(Records from a collection)
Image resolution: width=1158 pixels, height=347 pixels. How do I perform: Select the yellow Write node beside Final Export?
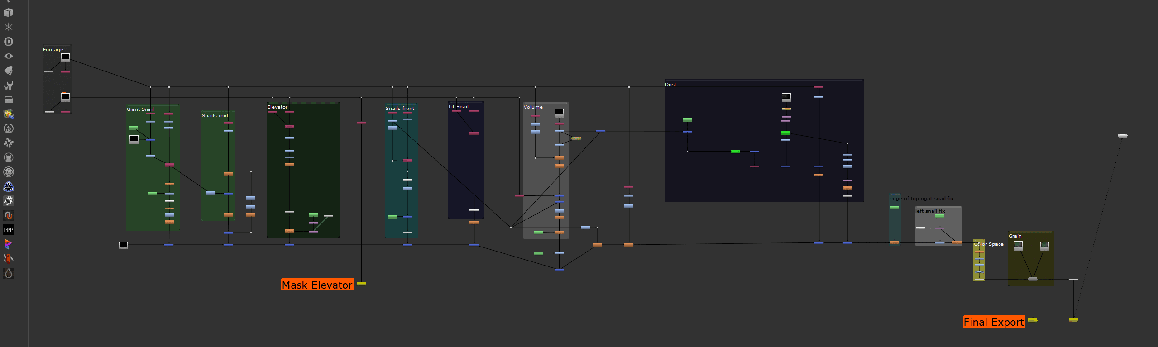point(1033,320)
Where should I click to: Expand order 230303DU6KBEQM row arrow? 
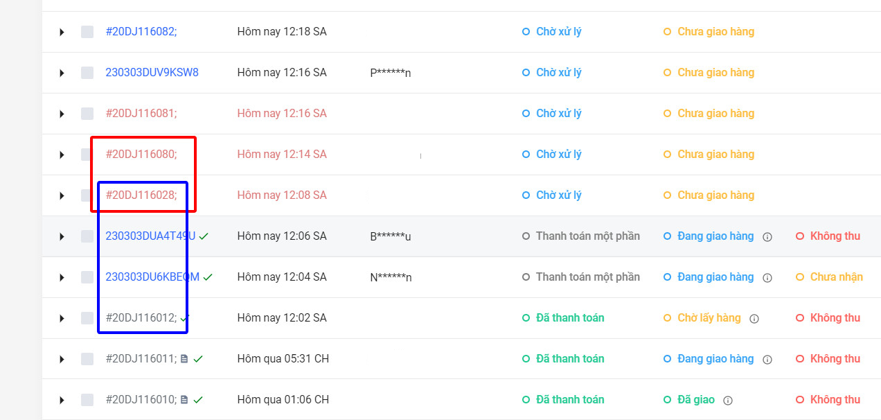[x=62, y=277]
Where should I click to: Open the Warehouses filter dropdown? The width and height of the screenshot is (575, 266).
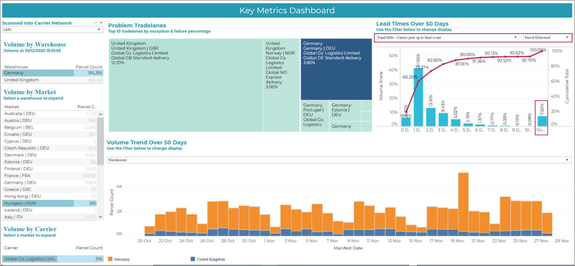[x=339, y=160]
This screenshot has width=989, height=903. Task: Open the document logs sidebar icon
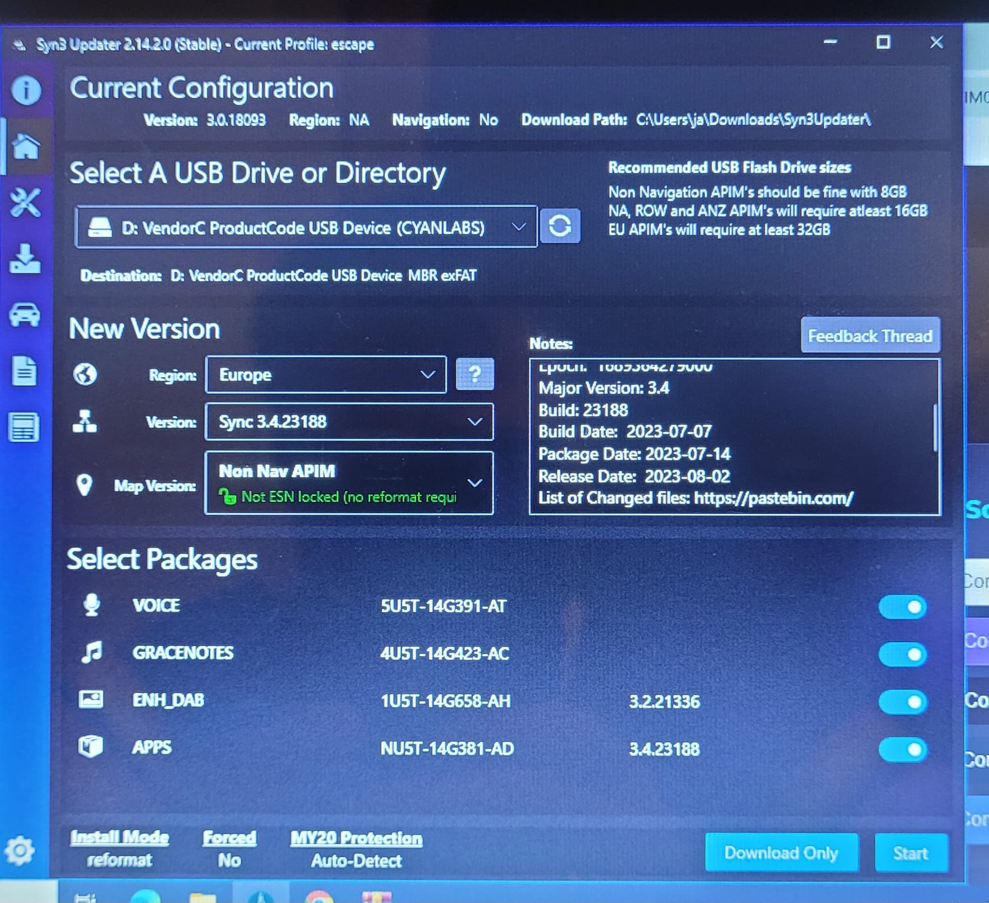(x=25, y=371)
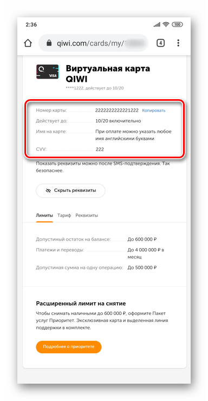Tap the card number 2222222222221222

(x=117, y=111)
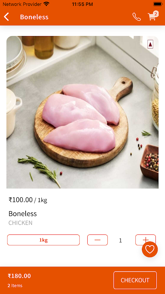Tap the Boneless header title
This screenshot has height=294, width=165.
point(34,17)
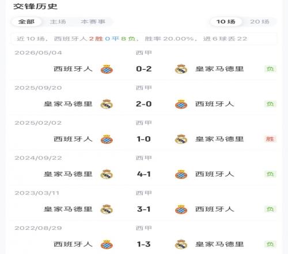This screenshot has height=254, width=288.
Task: Click the red 胜 result badge
Action: pos(270,139)
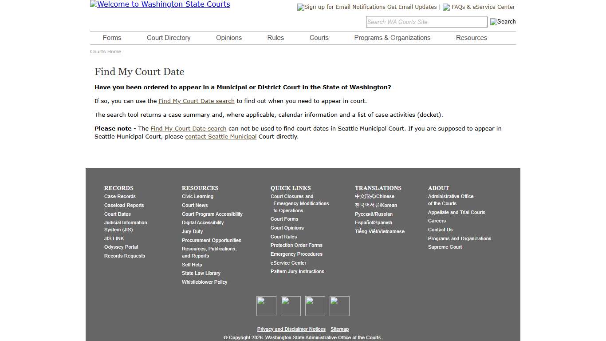Open the Resources navigation menu

point(471,38)
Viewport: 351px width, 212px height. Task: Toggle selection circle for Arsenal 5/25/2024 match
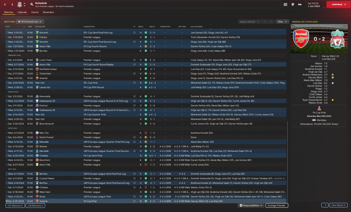7,201
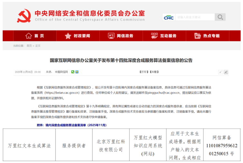Open the 热点专题 menu item

pyautogui.click(x=211, y=36)
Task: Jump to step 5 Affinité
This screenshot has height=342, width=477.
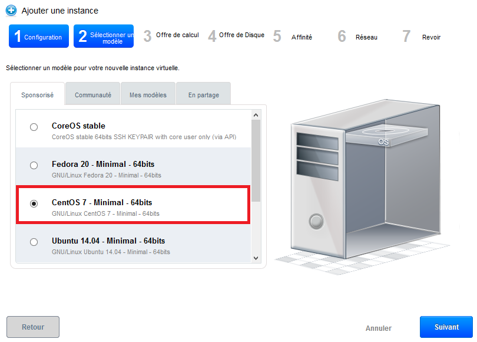Action: (293, 37)
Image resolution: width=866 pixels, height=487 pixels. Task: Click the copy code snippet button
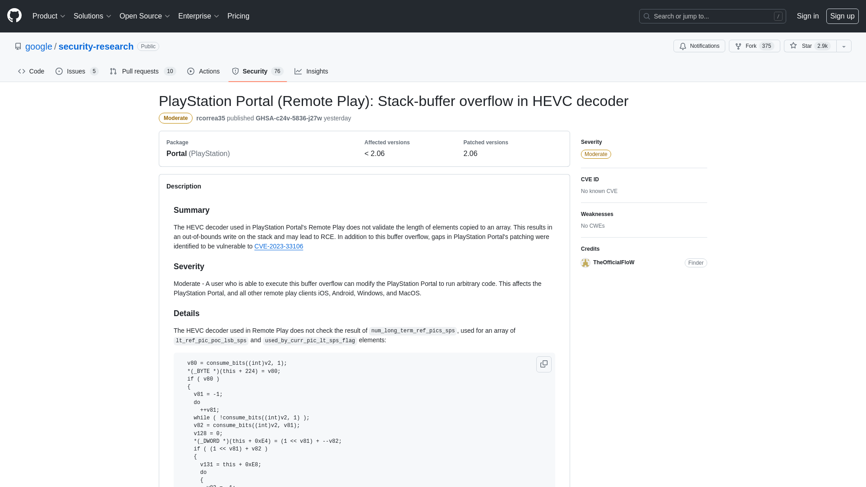[544, 364]
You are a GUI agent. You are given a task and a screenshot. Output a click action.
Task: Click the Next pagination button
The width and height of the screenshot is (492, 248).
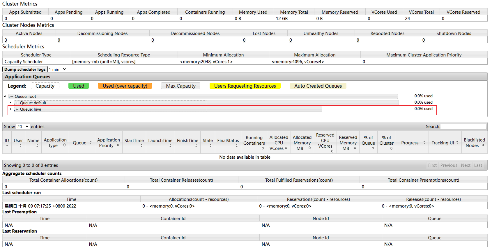coord(466,165)
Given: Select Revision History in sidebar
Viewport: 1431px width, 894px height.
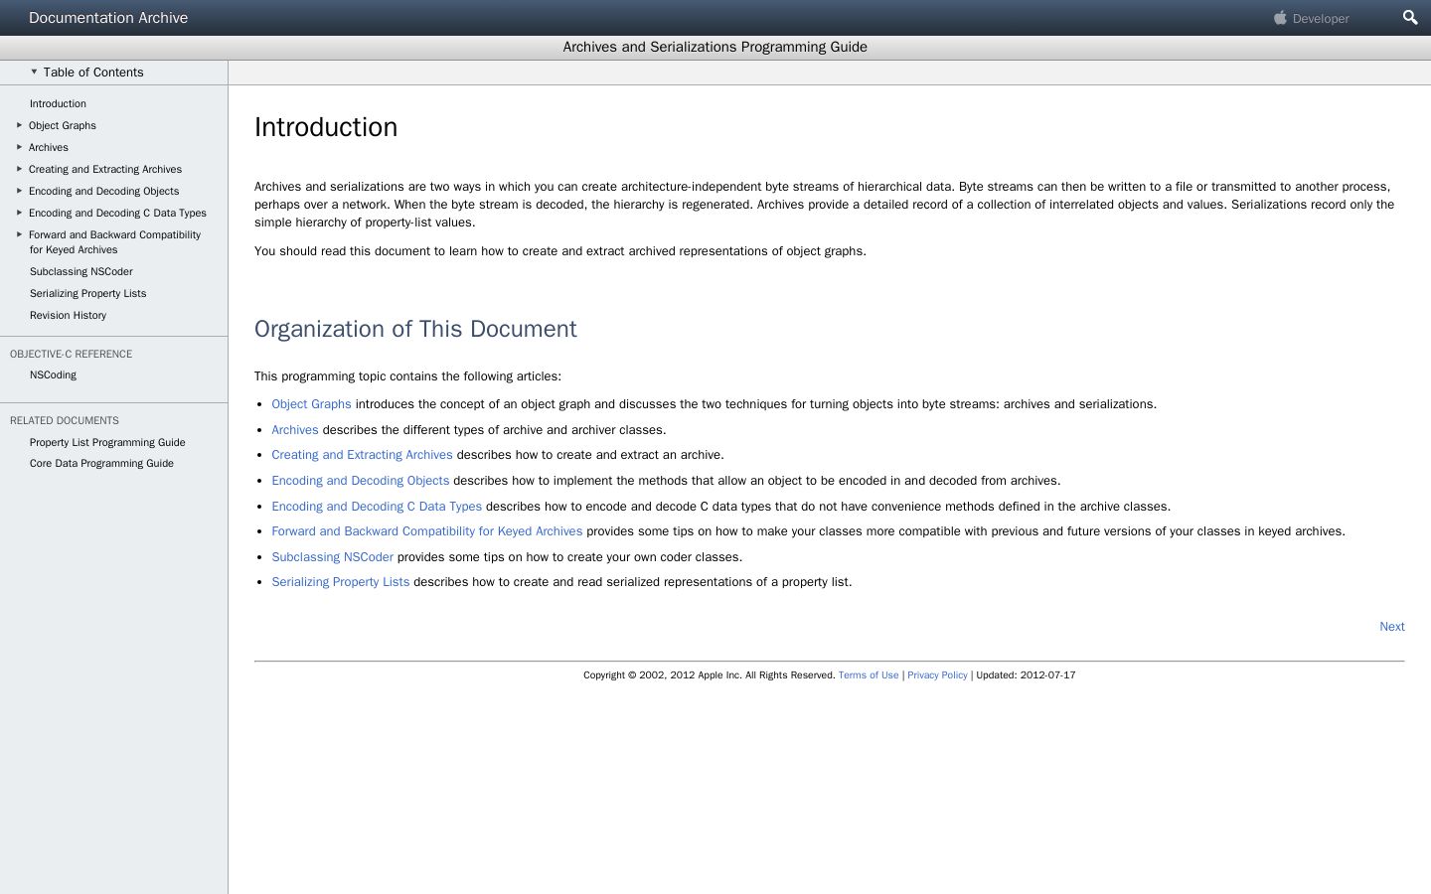Looking at the screenshot, I should (x=68, y=315).
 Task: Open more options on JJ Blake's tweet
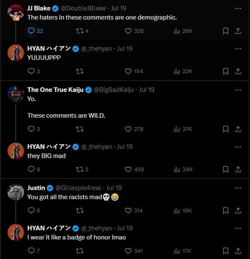pos(238,8)
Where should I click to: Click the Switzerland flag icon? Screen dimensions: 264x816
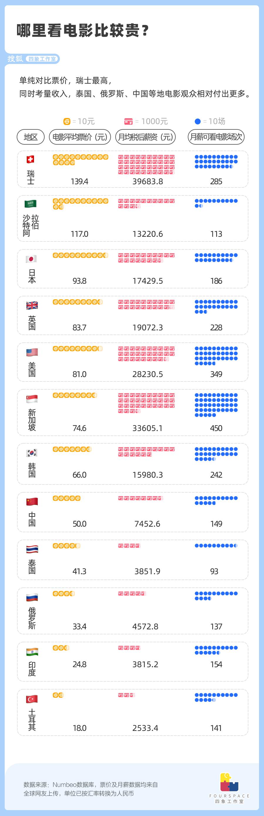[30, 159]
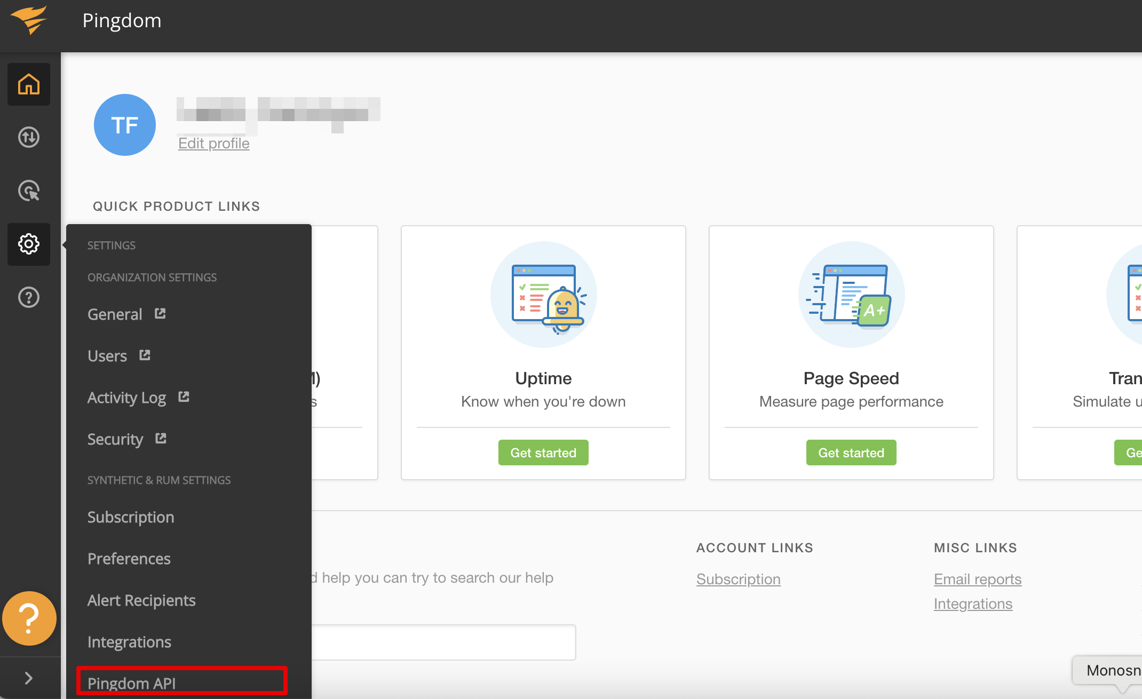This screenshot has height=699, width=1142.
Task: Open the Synthetics monitoring sidebar icon
Action: (29, 137)
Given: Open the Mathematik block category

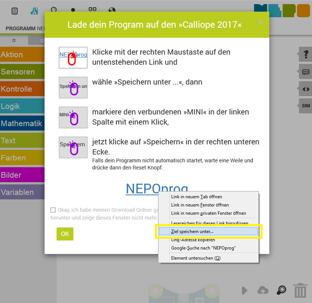Looking at the screenshot, I should pos(22,123).
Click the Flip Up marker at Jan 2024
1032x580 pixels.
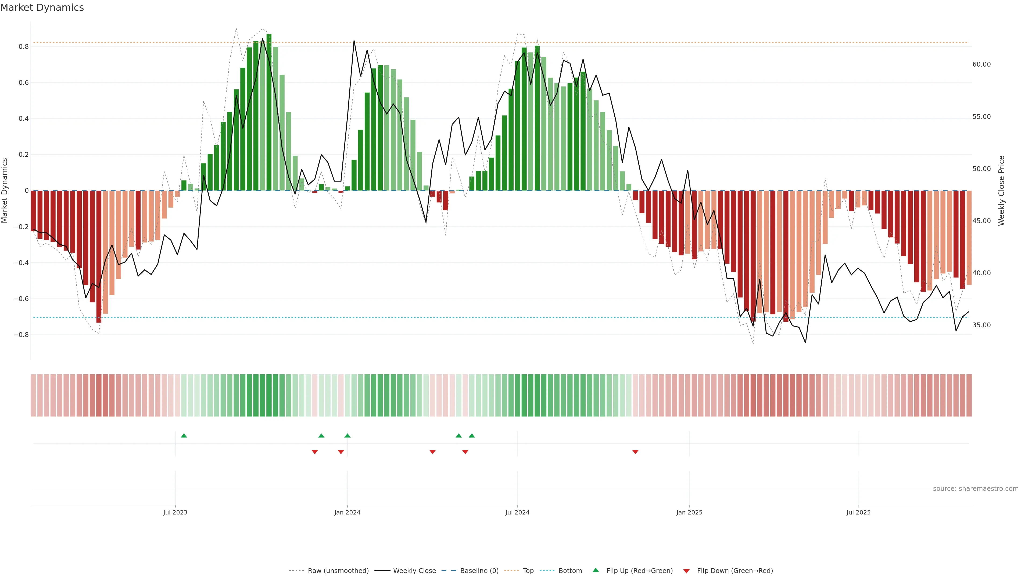pos(347,436)
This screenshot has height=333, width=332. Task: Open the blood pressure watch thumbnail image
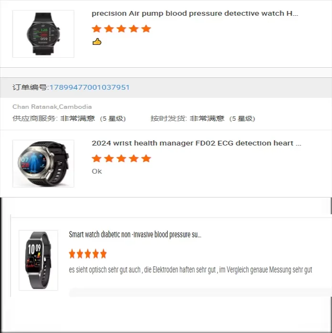[x=43, y=34]
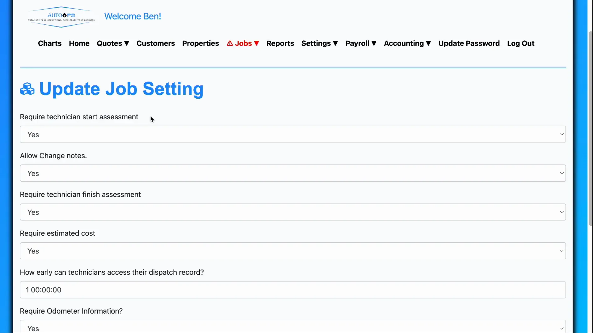593x333 pixels.
Task: Open the Reports section
Action: pos(280,43)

What to produce: Copy the entire listing above word for word, leaving out the pictures.

Expected answer:
Image resolution: width=1158 pixels, height=347 pixels. How do I perform: Select the yellow Write node beside Final Export?
point(1033,320)
Where should I click to: Expand order 230303DU6KBEQM row arrow? 
[x=62, y=277]
Where should I click to: Open the Warehouses filter dropdown? The width and height of the screenshot is (575, 266).
[x=339, y=160]
This screenshot has width=989, height=903. Task: Open the document logs sidebar icon
(x=25, y=371)
Tap the card number 2222222222221222

(x=117, y=111)
Tap the Boneless header title
This screenshot has height=294, width=165.
point(34,17)
This screenshot has height=254, width=288.
Task: Click the red 胜 result badge
Action: pos(270,139)
Open the Resources navigation menu

point(471,38)
Viewport: 351px width, 212px height. Task: Toggle selection circle for Arsenal 5/25/2024 match
7,201
Open the 热点专题 menu item

pyautogui.click(x=211, y=36)
Task: Jump to step 5 Affinité
This screenshot has height=342, width=477.
Action: (293, 37)
Image resolution: width=866 pixels, height=487 pixels. Task: Click the copy code snippet button
[544, 364]
You are a GUI agent. You are given a task and a screenshot. Output a click action.
Task: Click the Next pagination button
The width and height of the screenshot is (492, 248).
coord(466,165)
Given: Select Revision History in sidebar
Viewport: 1431px width, 894px height.
Looking at the screenshot, I should (x=68, y=315).
 Task: Open more options on JJ Blake's tweet
pos(238,8)
Where should I click to: Click the Switzerland flag icon? Screen dimensions: 264x816
[30, 159]
This screenshot has height=699, width=1142.
Task: Open the Synthetics monitoring sidebar icon
Action: (29, 137)
Given: Open the Mathematik block category

Looking at the screenshot, I should pos(22,123).
Click the Flip Up marker at Jan 2024
1032x580 pixels.
pos(347,436)
This screenshot has height=333, width=332. Task: Open the blood pressure watch thumbnail image
[x=43, y=34]
593x333 pixels.
Task: Open the Reports section
Action: pos(280,43)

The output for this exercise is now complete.